03/28/2024

Wales News Online

Local & National News for Wales

Police social media accounts management costing tens of thousands of pounds and outsourced to company based in Birmingham

TWO police forces are paying a company tens of thousands of pounds for software to manage their social media accounts.

Dyfed-Powys Police and Gwent Police have jointly procured Orlo, based in Birmingham, to provide a management platform for the forces’s various social media accounts.

The value of the year-long Dyfed-Powys Police contract is £70,080 – with the option of a year’s extension – and Gwent Police’s is £54,750. Both sums exclude VAT.

Procured through public sector portal Sell2Wales, the job description for potential bidders explained that social media was increasingly used by the public to engage with police.

And with more and more police social media accounts in operation, it said it was vital that the forces mitigated “this significant reputational risk” through an appropriate management platform to monitor and help control content.

A Dyfed-Powys Police spokesman said it connected with and listened to the public via social media.
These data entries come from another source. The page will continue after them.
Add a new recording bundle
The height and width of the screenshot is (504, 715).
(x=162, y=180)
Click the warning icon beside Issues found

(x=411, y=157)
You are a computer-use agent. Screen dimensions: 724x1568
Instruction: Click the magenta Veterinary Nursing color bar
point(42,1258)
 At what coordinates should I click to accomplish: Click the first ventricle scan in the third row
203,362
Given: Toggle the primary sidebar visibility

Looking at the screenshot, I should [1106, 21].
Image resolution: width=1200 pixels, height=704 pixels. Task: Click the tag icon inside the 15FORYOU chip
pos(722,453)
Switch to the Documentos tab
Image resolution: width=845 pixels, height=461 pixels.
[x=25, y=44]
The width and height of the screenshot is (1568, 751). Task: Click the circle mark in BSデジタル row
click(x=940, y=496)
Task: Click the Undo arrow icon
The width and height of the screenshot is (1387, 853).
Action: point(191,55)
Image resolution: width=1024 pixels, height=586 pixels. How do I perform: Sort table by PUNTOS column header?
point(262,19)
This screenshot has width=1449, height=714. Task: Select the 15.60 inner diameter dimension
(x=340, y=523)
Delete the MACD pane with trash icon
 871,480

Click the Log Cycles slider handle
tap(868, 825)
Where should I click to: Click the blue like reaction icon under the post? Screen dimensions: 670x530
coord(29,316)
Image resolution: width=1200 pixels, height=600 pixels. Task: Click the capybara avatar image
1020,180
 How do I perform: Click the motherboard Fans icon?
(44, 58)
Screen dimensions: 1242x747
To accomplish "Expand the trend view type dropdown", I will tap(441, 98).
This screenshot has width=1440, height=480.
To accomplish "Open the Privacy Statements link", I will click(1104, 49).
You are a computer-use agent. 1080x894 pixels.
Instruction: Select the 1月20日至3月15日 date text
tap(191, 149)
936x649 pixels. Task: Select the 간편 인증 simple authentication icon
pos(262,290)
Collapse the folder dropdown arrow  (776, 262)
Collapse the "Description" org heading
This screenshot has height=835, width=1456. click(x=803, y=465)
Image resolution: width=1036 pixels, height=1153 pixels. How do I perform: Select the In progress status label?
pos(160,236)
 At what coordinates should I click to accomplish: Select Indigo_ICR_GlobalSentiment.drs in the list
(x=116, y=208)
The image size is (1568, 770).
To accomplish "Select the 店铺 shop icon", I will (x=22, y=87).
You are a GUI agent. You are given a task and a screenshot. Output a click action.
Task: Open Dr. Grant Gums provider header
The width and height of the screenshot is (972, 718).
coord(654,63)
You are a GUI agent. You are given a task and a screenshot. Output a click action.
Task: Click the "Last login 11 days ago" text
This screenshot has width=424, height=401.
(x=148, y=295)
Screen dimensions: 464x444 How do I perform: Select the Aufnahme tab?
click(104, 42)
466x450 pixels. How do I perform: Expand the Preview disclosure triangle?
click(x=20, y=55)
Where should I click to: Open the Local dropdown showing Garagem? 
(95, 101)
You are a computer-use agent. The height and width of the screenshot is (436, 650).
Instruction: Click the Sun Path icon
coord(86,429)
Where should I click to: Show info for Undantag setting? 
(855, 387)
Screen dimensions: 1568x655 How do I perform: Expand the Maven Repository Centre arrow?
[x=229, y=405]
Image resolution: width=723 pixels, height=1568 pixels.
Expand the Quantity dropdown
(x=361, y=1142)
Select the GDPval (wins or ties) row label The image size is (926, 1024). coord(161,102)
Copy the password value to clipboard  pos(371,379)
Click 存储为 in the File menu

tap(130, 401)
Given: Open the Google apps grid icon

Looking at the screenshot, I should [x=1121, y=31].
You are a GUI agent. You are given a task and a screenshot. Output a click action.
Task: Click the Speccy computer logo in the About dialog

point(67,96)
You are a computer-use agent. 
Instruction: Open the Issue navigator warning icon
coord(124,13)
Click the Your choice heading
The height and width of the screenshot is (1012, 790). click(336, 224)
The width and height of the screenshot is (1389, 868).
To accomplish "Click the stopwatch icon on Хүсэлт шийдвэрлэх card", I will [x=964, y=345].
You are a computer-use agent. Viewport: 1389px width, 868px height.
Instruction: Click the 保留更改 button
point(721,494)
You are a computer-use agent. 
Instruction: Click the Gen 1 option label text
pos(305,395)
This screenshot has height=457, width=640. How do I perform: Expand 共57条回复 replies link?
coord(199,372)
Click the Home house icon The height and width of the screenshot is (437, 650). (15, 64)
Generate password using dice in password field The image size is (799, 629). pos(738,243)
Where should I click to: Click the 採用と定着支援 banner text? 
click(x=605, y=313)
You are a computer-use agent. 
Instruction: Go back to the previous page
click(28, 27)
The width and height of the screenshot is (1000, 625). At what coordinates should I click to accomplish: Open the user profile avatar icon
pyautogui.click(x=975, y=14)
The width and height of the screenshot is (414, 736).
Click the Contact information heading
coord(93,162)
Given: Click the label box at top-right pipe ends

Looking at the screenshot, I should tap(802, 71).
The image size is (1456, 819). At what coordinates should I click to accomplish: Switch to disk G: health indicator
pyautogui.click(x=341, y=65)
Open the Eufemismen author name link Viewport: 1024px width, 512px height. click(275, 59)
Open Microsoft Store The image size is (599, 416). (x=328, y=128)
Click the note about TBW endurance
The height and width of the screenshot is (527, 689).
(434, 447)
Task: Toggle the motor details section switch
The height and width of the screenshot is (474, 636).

Its Twitter and Facebook accounts have a combined following of more than 120,000 people.

“Maximising the use of social media in policing and its effectiveness, both using corporate accounts and at a local team level needs the right tools,” said the force spokesman.

“Orlo is a social media management tool which all users of force social media accounts will use to access, publish, schedule, and monitor social media content and contact, in a safe, secure way.”

He added that upcoming legislative changes to an electronic communications code meant social media would need to be monitored for emergency contact to the same standards as emergency calls are currently.

He said this required effective software to combine contact across multiple social media channels “in a safe, secure, and ‘auditable’ way”.

Some Dyfed-Powys Police communication staff monitor social media as part of their role, and the implementation of the Orlo software won’t change this.

Four companies tendered for the contract.

The Local Democracy Reporter Service asked Gwent Police, which has previously used a different social media management company, to comment but a response had not been received at the time of going to press.